Keep to one stretch of the data below, the lines from the one with "Soprabolzano place label" up to and including the one with "This screenshot has width=814, height=509.", and return that stretch exactly.

• The data:
-- Opening Marker --

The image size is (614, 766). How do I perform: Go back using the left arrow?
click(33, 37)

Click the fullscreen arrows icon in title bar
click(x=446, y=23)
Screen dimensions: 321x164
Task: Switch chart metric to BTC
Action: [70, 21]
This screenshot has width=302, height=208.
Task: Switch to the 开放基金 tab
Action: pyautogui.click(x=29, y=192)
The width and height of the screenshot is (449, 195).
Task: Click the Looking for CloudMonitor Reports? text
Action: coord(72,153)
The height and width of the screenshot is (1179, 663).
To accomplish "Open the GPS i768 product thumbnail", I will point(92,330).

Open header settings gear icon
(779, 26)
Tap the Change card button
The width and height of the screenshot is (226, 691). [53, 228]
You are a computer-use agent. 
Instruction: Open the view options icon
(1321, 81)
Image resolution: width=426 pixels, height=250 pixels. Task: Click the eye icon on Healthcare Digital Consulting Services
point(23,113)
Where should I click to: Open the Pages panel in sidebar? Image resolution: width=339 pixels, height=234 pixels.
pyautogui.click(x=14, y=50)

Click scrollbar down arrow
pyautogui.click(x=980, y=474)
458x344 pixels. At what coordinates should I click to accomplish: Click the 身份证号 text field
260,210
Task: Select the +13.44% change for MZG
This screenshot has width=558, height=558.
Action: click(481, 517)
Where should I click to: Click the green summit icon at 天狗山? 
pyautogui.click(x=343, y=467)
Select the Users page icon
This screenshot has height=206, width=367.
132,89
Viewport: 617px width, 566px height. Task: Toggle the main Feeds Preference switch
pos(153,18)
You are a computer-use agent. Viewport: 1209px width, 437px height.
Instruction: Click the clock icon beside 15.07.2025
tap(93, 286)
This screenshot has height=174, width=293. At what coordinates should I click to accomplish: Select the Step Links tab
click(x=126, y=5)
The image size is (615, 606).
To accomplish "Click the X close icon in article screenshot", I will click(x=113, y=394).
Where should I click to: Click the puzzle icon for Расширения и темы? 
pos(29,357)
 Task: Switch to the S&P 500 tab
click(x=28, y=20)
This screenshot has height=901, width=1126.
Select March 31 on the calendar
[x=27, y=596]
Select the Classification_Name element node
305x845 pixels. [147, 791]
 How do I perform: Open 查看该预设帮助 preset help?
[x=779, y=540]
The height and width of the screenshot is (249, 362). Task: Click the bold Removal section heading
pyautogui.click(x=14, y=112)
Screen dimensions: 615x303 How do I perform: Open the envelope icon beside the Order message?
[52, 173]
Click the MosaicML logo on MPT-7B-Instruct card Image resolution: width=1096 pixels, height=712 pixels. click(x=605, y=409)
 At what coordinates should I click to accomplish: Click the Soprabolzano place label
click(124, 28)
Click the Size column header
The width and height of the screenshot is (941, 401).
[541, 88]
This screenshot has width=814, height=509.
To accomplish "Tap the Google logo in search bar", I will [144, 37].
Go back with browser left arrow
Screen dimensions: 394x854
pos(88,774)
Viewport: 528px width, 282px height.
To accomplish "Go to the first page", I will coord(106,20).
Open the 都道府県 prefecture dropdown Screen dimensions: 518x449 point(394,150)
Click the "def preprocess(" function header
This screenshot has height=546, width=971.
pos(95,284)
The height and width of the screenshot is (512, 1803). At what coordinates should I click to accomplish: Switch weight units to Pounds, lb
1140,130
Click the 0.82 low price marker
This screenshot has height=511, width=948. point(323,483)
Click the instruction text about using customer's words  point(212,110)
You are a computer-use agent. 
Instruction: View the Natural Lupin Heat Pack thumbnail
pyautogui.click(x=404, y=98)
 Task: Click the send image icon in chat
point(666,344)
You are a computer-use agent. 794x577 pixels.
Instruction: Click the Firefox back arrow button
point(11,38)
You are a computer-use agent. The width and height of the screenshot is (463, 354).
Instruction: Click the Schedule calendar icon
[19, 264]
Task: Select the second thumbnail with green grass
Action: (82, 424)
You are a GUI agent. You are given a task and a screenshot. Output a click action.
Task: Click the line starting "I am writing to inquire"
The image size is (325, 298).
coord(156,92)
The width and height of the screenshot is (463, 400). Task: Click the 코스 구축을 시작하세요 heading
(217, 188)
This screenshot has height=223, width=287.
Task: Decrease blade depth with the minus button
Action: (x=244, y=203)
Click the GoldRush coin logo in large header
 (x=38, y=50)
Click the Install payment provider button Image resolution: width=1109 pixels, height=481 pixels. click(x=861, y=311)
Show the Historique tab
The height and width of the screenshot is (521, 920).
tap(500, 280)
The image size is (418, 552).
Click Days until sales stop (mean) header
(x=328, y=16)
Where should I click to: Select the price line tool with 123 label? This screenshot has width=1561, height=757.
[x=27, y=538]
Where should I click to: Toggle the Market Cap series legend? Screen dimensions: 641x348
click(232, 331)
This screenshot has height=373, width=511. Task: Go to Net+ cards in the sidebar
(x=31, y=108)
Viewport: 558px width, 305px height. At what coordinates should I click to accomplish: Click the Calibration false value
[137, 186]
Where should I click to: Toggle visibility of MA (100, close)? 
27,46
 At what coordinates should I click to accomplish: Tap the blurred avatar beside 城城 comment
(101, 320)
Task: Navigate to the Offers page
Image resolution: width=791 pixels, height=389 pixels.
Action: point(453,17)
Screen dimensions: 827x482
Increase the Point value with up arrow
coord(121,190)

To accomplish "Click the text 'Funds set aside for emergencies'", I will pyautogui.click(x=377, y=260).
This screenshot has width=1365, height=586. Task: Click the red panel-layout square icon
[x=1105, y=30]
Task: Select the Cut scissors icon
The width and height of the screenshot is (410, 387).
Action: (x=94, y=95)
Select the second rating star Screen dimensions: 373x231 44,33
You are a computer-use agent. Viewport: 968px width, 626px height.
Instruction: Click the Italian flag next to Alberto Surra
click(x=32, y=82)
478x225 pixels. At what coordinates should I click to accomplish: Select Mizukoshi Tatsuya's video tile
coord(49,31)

-- Closing Marker --

• Output of the exercise:
 At what coordinates should I click to accomplish: Click the Soprabolzano place label
click(124, 28)
Click the Size column header
The width and height of the screenshot is (941, 401).
[541, 88]
This screenshot has width=814, height=509.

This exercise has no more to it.